I have tried going back to the basic, starting from default parameters and then tune the speed controller before the tuning the turn rate, but I still wasn’t able to figure out how to compensate my rover’s phase shift issue when it comes to tuning the steering as shown below, confirmed by my dataflash logs. The (steering) pidachieved is about 1 second lagged compared with the piddesired. Some website suggested feedforward controller could accommodate this type of phase shift; but I don’t know enough the working of Ardurover to guestimate the mysterious ATC_STR_RAT_FF value.
I wonder if board members have experienced this kind of delay in response issues, and how you might have solved this. (My rear wheel drive, skid-steer rover is driven by ESC directly connected to the flight control. So I shouldn’t have issue with mechanical lags for example due to servo linkage.) Any advice will be appreciated.
I don’t have a lot of advice immediately but the TURN_RADIUS shouldn’t affect Acro mode as far as I know.

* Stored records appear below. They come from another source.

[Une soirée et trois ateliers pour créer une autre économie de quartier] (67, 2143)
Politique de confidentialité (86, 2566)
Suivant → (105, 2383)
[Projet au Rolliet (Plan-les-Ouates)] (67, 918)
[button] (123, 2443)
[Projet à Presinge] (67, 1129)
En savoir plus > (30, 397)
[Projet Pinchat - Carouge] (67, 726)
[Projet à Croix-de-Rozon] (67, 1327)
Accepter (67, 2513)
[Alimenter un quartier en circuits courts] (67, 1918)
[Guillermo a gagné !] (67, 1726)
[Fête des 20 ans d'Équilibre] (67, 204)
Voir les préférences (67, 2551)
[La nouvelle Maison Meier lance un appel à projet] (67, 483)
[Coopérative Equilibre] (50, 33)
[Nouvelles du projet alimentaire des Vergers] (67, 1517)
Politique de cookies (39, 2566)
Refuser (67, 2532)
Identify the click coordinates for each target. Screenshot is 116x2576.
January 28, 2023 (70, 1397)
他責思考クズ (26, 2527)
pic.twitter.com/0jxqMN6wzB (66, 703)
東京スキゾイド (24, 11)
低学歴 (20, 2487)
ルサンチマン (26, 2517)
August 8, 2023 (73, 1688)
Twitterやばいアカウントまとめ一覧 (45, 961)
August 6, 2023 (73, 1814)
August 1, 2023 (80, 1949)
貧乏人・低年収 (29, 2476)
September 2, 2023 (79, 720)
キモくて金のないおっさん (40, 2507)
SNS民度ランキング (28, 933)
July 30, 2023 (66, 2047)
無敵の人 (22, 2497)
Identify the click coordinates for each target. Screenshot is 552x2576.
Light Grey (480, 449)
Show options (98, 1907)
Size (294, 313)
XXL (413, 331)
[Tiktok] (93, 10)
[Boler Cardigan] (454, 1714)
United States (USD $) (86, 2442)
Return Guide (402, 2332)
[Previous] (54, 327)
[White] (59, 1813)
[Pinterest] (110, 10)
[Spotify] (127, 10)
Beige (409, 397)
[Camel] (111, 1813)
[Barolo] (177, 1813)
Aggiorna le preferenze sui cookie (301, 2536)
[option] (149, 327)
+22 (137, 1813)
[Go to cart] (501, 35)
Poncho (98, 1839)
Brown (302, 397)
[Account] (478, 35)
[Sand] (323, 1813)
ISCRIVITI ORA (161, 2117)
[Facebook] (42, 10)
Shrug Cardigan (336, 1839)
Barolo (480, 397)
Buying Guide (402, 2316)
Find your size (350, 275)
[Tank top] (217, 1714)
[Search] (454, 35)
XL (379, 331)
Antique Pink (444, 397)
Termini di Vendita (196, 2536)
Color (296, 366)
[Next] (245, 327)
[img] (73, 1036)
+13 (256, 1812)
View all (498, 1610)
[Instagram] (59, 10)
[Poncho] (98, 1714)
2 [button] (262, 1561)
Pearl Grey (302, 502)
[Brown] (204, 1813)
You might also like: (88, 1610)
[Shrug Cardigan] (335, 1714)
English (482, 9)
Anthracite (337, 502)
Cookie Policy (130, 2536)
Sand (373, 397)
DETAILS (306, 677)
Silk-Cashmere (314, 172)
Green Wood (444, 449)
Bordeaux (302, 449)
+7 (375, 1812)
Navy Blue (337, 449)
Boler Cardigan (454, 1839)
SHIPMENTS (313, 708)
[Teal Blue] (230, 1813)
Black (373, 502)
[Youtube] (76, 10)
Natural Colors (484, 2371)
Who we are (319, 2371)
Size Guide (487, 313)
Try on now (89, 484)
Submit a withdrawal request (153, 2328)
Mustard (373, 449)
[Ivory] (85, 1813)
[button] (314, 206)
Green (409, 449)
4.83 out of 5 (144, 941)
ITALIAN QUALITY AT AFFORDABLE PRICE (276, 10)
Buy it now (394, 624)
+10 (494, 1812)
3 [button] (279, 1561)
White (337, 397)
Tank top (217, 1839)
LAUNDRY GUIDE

In general the ATC_STR_RAT_FF is the most important steering parameter. I often set ATC_STR_RAT_P and ATC_STR_RAT_I to zero and then tune just ATC_STR_RAT_FF first looking at those tuning graph’s desired and achieved values. Then I just simply set ATC_STR_RAT_P and I to about 20% of the FF and if often works well.
After getting this steering turn rate controller tuned then the pivot turns and straight line performance are mostly separate. I think if you can set up an autonomous mission with just two waypoints very far apart and a do-jump at the end so the vehicle just goes back and forth that could be good for tuning. If the steering turn rate controller is tuned well and the vehicle still meanders along the straight path then it is the NAVL1_ parameters that need tuning. in general you might need to increase the NAVL1_PERIOD to reduce navigation aggressiveness or increase the NAVL1_DAMPING to increase the push-back against turning.
Another alternative to a back-and-forth mission is to use Guided and input a point far away but straight ahead of the vehicle. One problem that happens is a bad pivot turn can introduce errors which can take the L1 navigation controller a while to get over.
Thank you very much for the suggestions, Randy. I have indeed tried to tune it by the book. The main challenge I have is the response delay and guessing the ATC_STR_RAT_FF value.
I have two questions:
Is there any estimate of ATC_STR_RAT_FF base on the wheel rpm, wheel size, and the width of the axle?
What ardupilot parameters I may set to accommodate the response lag as shown on my pidachieved vs. piddesired tuning chart above?